Some major randomized clinical trials with early and locally advanced NSCLC

Even ALK-positive NSCLC patients receiving platinum-based adjuvant chemotherapy still experience a high recurrence rate post-surgery. The ALINA study, a global, phase III, open-label, randomized trial, aimed to determine the efficacy of alectinib vs. platinum-based chemotherapy in adjuvant treatment for patients with resectable stage IB-IIIA ALK-positive NSCLC4. The mDFS data were as follows: patients with stage II-IIIA NSCLC, NR vs. 44.4 months for the adjuvant alectinib vs. platinum-based chemotherapy group, respectively (HR = 0.24); and patients with stage IB-IIIA, NR vs. 41.3 months for the adjuvant alectinib vs. platinum-based chemotherapy group, respectively (HR = 0.24). The 2-year DFS for the alectinib group vs. the chemotherapy group was 93.8% vs. 63.0%, respectively, and the 3-year DFS was 88.3% vs. 53.3%, respectively.
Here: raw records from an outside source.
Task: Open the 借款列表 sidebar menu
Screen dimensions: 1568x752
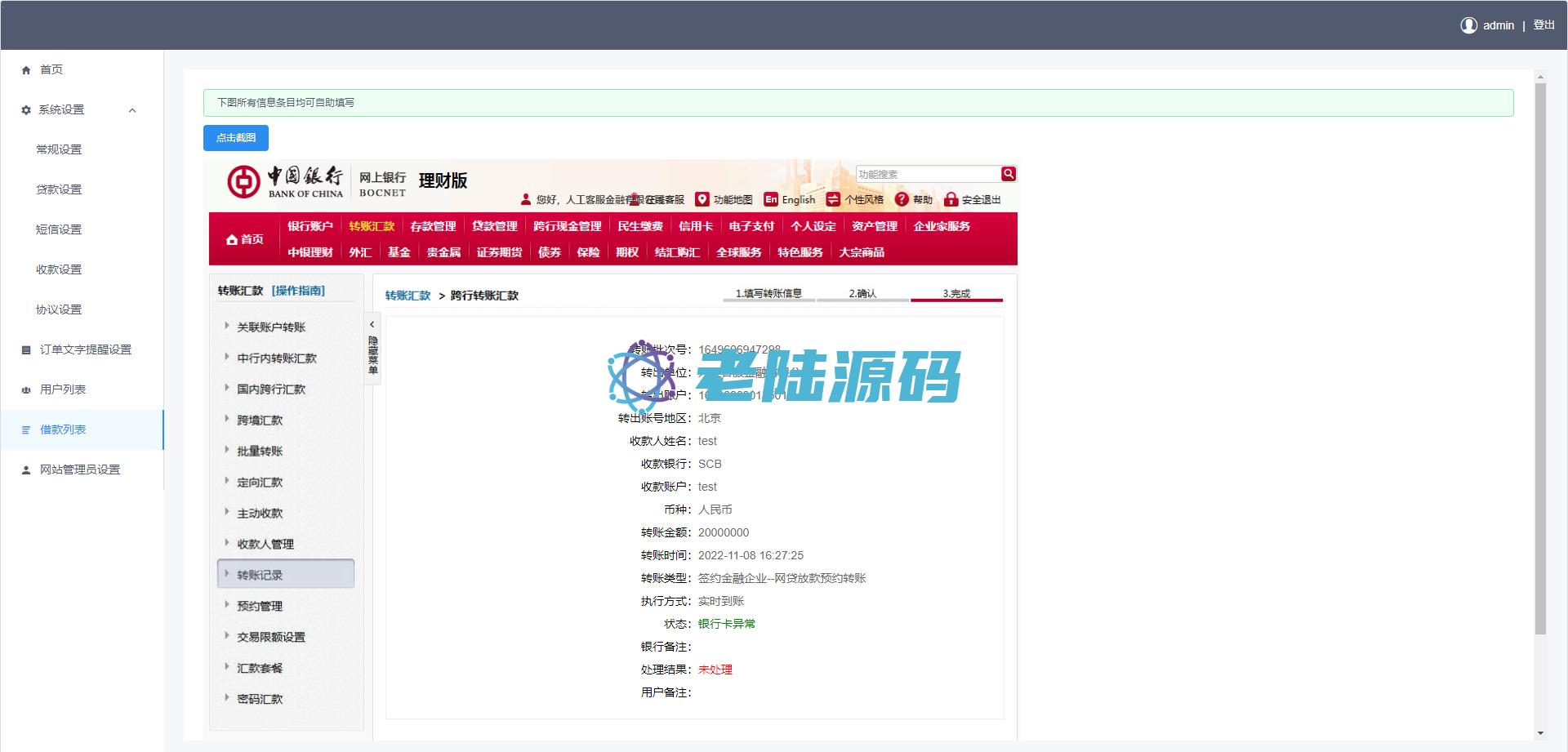Action: pyautogui.click(x=63, y=429)
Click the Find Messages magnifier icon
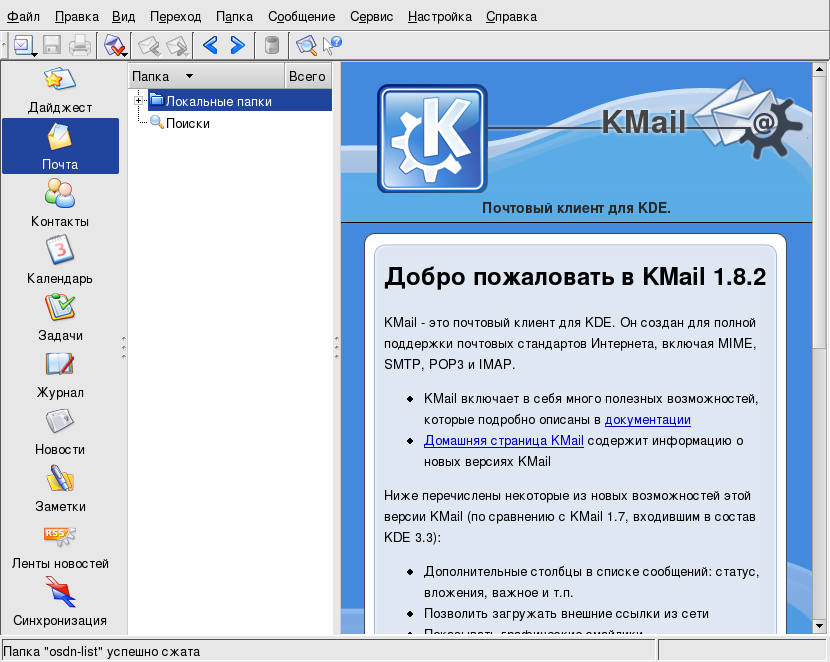The image size is (830, 662). (305, 45)
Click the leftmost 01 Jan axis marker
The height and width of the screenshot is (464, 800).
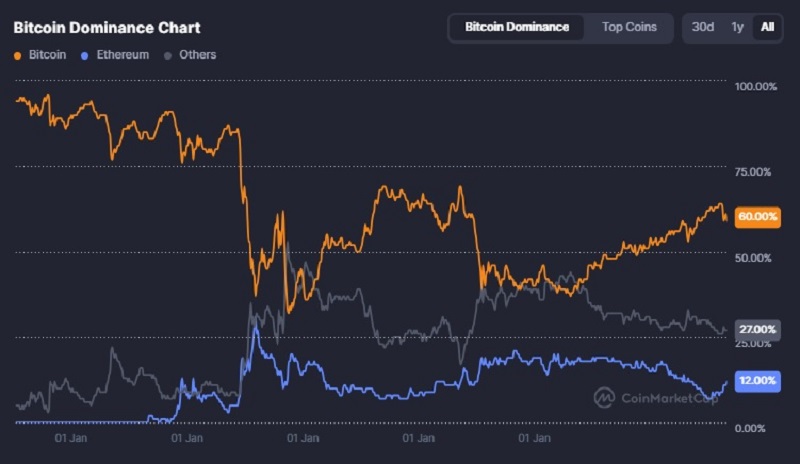[73, 438]
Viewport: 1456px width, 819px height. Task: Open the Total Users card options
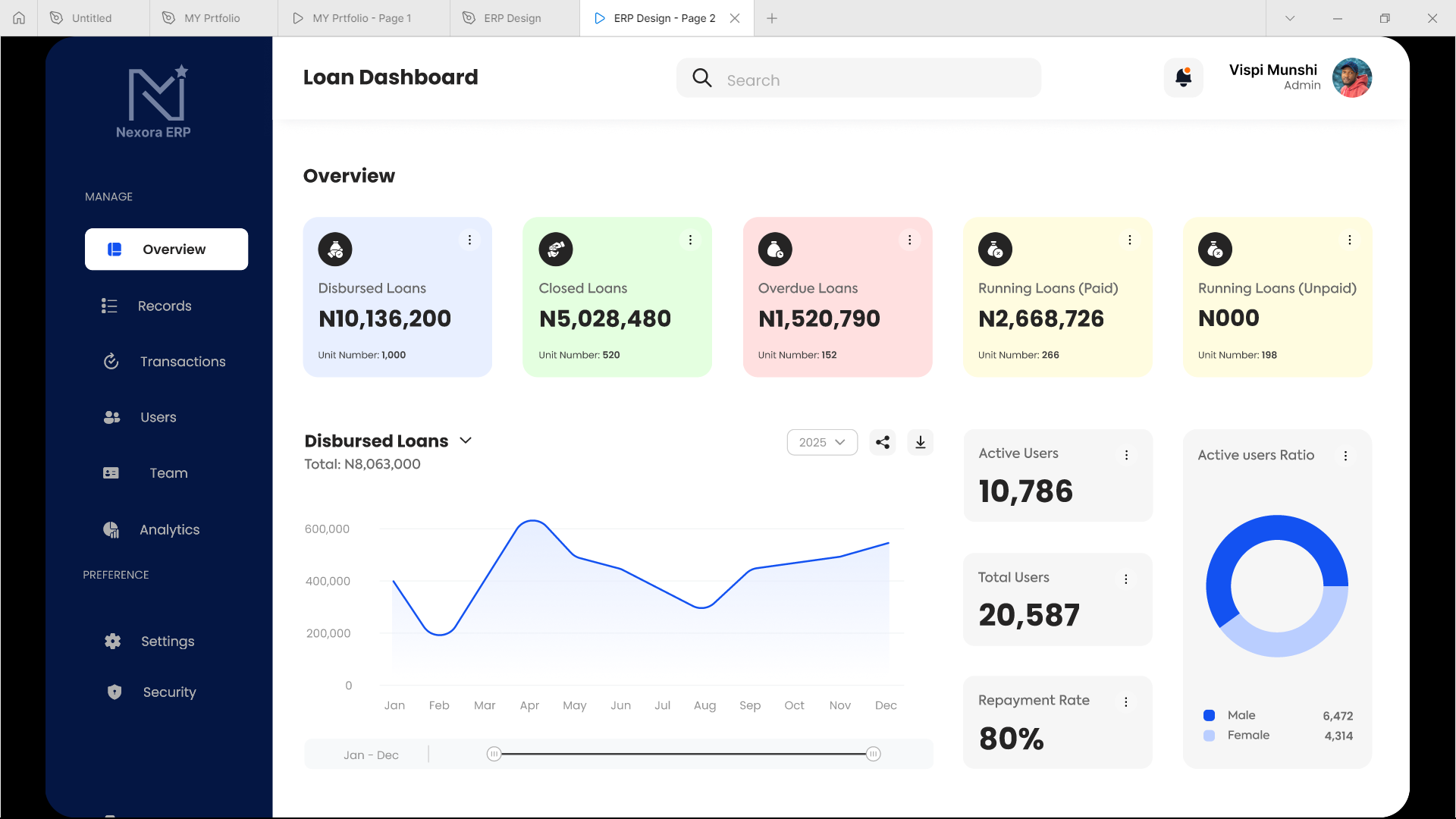tap(1126, 579)
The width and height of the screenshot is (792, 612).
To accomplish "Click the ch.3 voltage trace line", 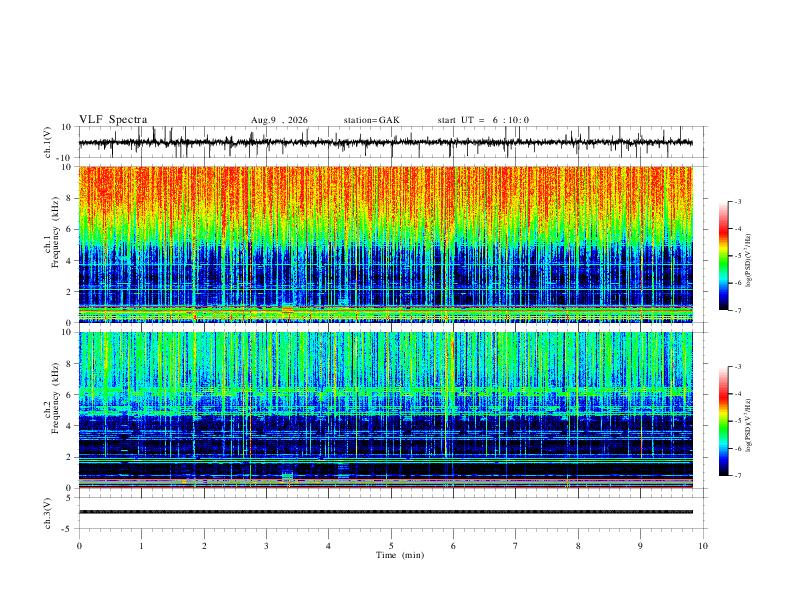I will tap(386, 512).
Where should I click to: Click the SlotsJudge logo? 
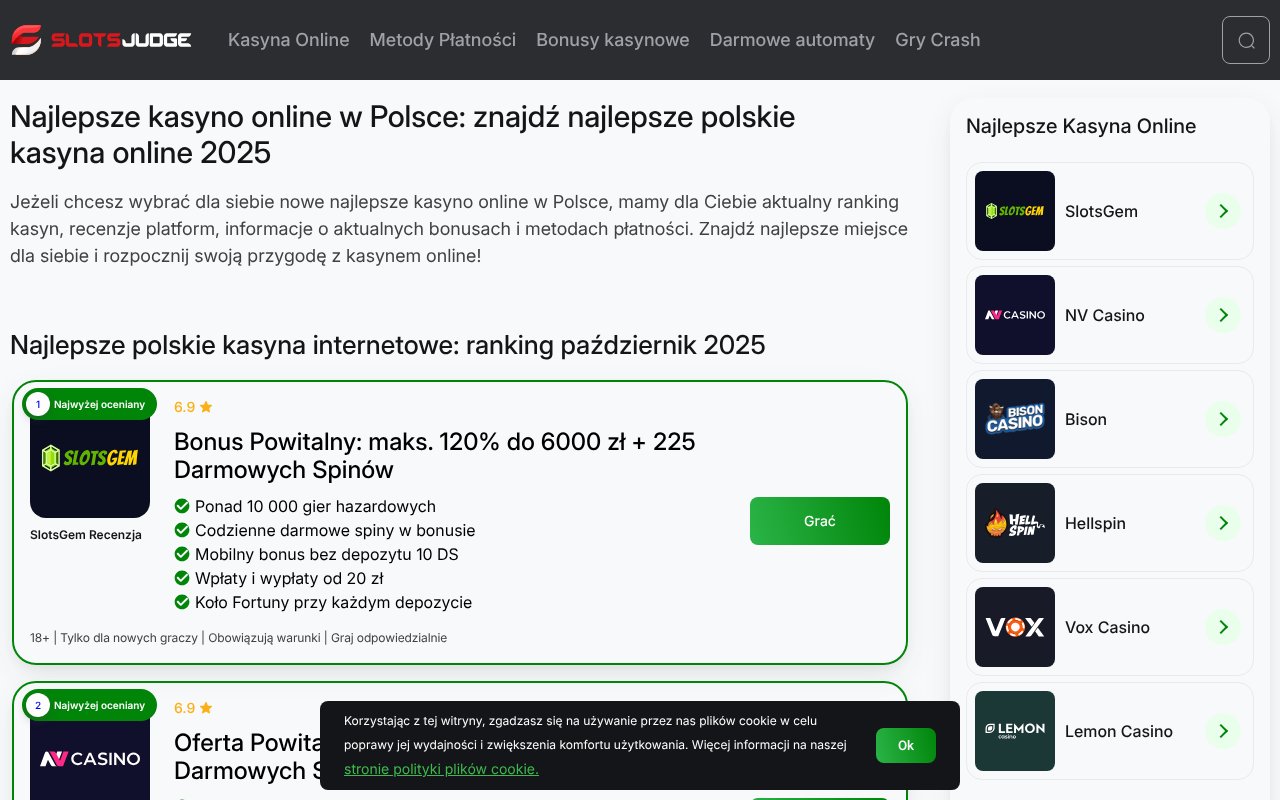click(x=100, y=39)
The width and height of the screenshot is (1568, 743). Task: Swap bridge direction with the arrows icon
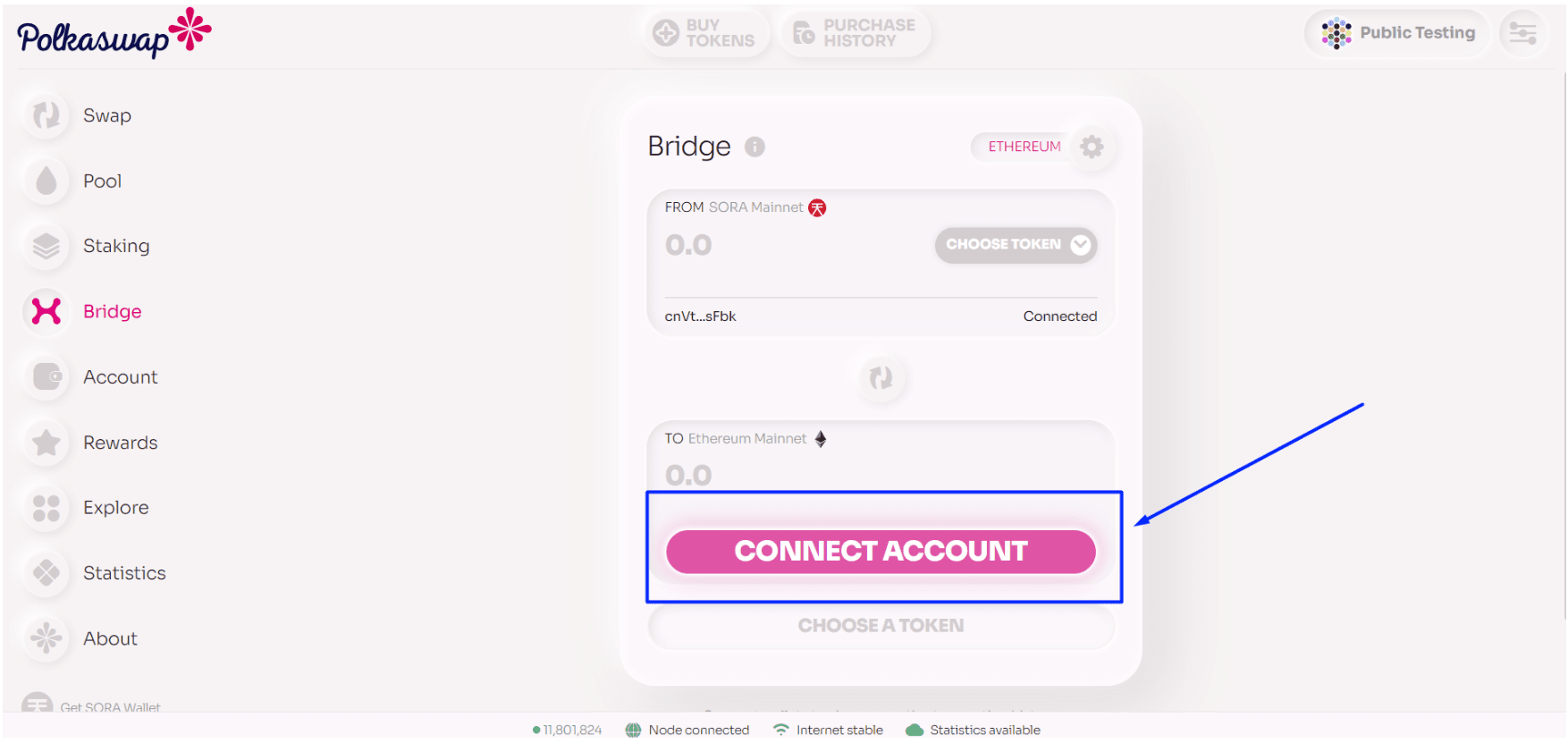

The 2-year DFS for the alectinib group vs. the chemotherapy group was 93.6% vs. 63.7%, respectively, in the ITT population. Additionally, alectinib demonstrated a benefit in the central nervous system-DFS compared to chemotherapy with an HR of 0.22. It is noteworthy that the indication for adjuvant alectinib treatment was approved by the U.S. Food & Drug Administration (FDA) in April 2024. Adjuvant alectinib treatment received approval from the European Commission and the NMPA in June 2024, achieving almost simultaneous global approval for adjuvant treatment of patients with stage IB-IIIA ALK-positive NSCLC based on the 8th edition of the American Joint Committee on Cancer staging manual. However, due to pharmacoeconomic considerations, the 2024 CSCO guidelines have added “For patients with postoperative pathologic detection of ALK fusion, adjuvant alectinib treatment after surgery” as a Class II recommendation for operable stage IIA-IIIB NSCLC treatment.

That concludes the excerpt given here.